Top of THE DATA

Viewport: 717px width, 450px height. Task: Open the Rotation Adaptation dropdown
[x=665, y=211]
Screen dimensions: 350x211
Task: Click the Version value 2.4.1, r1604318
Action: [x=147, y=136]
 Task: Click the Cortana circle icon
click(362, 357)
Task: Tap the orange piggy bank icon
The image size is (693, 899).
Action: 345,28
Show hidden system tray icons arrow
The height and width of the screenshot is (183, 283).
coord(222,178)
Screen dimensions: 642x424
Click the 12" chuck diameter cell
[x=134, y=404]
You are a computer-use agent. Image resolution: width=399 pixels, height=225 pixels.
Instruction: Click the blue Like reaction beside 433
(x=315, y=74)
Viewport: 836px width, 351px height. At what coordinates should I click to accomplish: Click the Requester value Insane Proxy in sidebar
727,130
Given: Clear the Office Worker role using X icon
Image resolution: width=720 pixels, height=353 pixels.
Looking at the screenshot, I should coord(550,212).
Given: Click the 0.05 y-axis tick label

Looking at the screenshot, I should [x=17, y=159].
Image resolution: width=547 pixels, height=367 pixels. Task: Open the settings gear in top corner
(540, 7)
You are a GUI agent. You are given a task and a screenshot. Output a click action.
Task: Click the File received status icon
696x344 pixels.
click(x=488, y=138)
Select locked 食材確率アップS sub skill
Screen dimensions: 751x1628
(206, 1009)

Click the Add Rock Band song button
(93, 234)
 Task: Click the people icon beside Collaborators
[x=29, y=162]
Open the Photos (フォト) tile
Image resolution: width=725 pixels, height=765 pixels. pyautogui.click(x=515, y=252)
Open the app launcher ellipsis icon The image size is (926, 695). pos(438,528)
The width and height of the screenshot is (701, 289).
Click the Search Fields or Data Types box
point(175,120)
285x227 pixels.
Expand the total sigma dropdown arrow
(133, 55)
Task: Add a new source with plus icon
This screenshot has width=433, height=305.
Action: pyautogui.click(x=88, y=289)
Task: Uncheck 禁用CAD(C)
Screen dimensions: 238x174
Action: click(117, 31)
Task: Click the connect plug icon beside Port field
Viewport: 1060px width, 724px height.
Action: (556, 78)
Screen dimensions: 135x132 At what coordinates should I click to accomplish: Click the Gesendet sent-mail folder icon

Bottom of THE DATA

Which lines of the data include the string "agent"? Copy each of them.

> RESPONSE:
You are a computer-use agent. Image resolution: width=399 pixels, height=225 pixels.
You are a GUI agent. You are given a task and a screenshot. Output a click action.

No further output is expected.